◆ Consignes:
1. Indiquez si chacune des affirmations suivantes concorde avec l'article sur l'église catholique et la fraude électorale au Cameroun, en répondant par oui ou par non et en citant textuellement les mots qui tranchent : (a) l'élection présidentielle est prévue le 11 octobre ; (b) Paul Biya est au pouvoir depuis 1992 ; (c) seule l'église a identifié la fraude électorale comme un frein à la démocratie.
2. D'après l'article sur l'église catholique et la fraude électorale au Cameroun, pourquoi l'église camerounaise est-elle décidée à peser de tout son poids dans la campagne en faveur d'élections propres ? Répondez en une à trois phrases.
3. Reprenez l'article sur l'église catholique et la fraude électorale au Cameroun à la suite de sa dernière phrase.

◆ Texte à analyser:
↓

POLITIQUE-CAMEROUN: L'église catholique déterminée à ''exorciser lesdémons de la fraude électorale''

YAOUNDE, 2 juin (IPS) – A quatre mois de la troisième élection présidentielle pluraliste au Cameroun, prévue le 11 octobre prochain, l'église catholique camerounaise et ses dirigeants manifestent leur détermination à lutter contre la fraude électorale.

C'est le président Paul Biya, qui est au pouvoir depuis 1982, qui a remporté les deux dernières élections organisées respectivement en 1992 et 1997. La fraude électorale multiforme a été identifiée depuis longtemps, par l'église et la société civile, comme l'un des principaux freins au processus de maturation de la démocratie et du développement au Cameroun..

Aussi l'église camerounaise est-elle décidée à peser de tout son poids dans la campagne de sensibilisation en faveur des élections propres, transparentes et équitables.

↑

◆ Données:
↓

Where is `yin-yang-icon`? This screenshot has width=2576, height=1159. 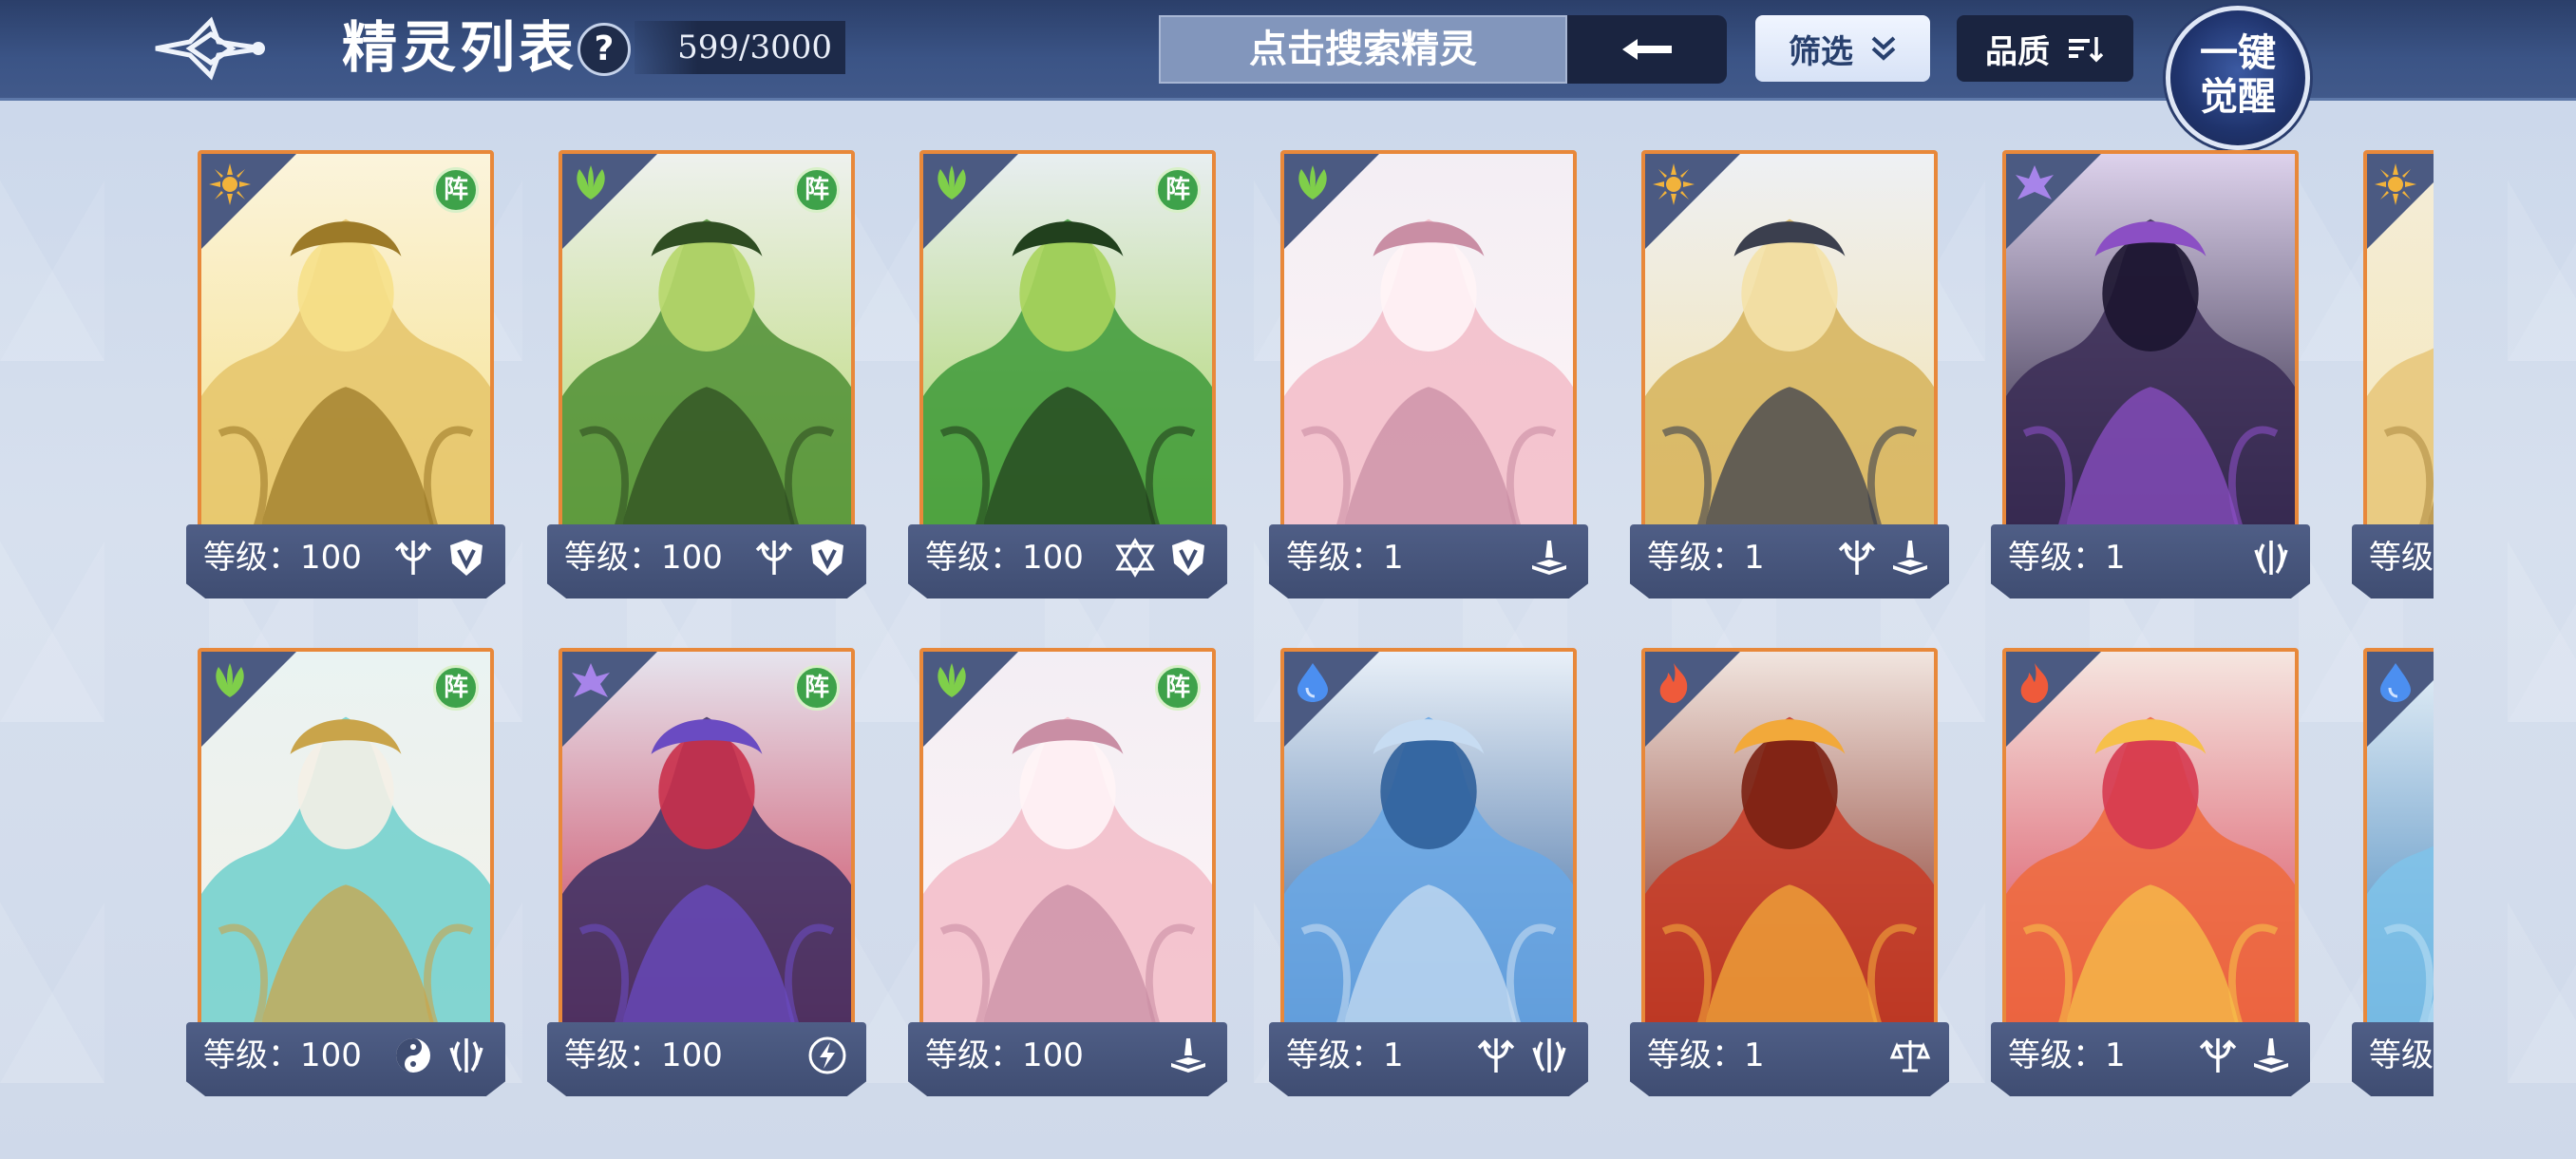
yin-yang-icon is located at coordinates (413, 1055).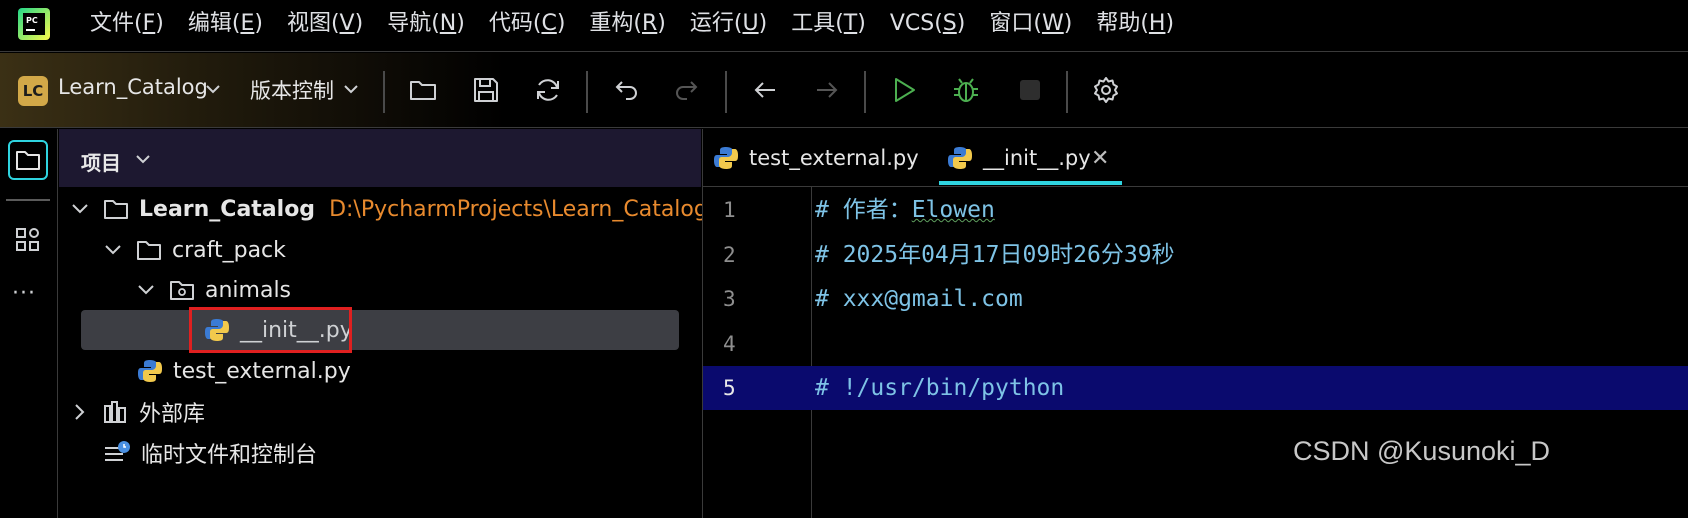  What do you see at coordinates (844, 90) in the screenshot?
I see `main-toolbar: LC Learn_Catalog 版本控制` at bounding box center [844, 90].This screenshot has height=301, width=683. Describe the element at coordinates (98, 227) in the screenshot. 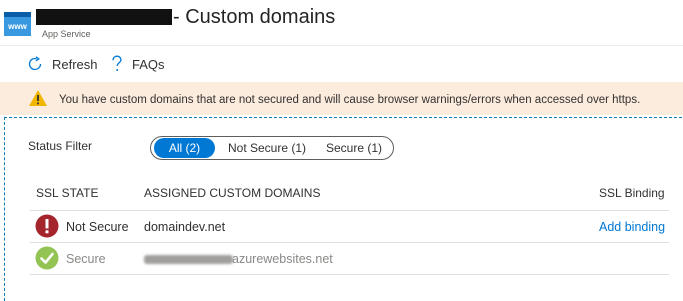

I see `row-ssl-state: Not Secure` at that location.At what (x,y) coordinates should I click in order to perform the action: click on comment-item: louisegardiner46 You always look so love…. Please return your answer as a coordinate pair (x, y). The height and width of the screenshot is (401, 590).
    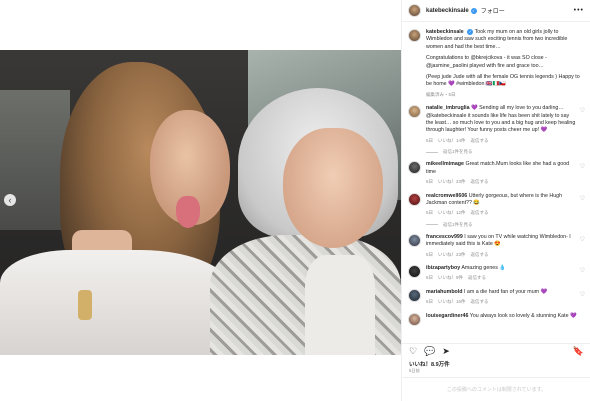
    Looking at the image, I should click on (496, 319).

↑

◆ Réponses:
1.
(a) Oui : « prévue le 11 octobre prochain ».
(b) Non : « qui est au pouvoir depuis 1982 ».
(c) Non : « par l'église et la société civile ».

2. L'église et la société civile ont identifié depuis longtemps la fraude électorale multiforme comme l'un des principaux freins au processus de maturation de la démocratie et du développement au Cameroun. C'est pour cette raison que l'église s'engage dans la campagne de sensibilisation en faveur d'élections propres, transparentes et équitables.

3.
Le Cameroun est un Etat laïc, mais l'influence de l'église catholique s'étend pratiquement sur toutes les 10 provinces du pays, avec une prépondérance avérée dans les sept provinces méridionales. En outre, à travers la conférence des évêques, l'église s'invite de temps en temps dans le débat social, politique, économique. De même, elle dispose, dans tout le pays, des écoles, des collèges, des centres de formation, et même d'une Université catholique. En l'absence de données récentes disponibles, on peut affirmer qu'une importante partie de la population camerounaise est chrétienne et cohabite avec une autre partie aussi remarquable qui est musulmane ou animiste. Les responsables de l'église catholique, qui ont toujours dénoncé les pratiques frauduleuses, observent souvent, dans leurs homélies, que la prochaine élection présidentielle "charrie des enjeux importants pour l'avenir du Cameroun".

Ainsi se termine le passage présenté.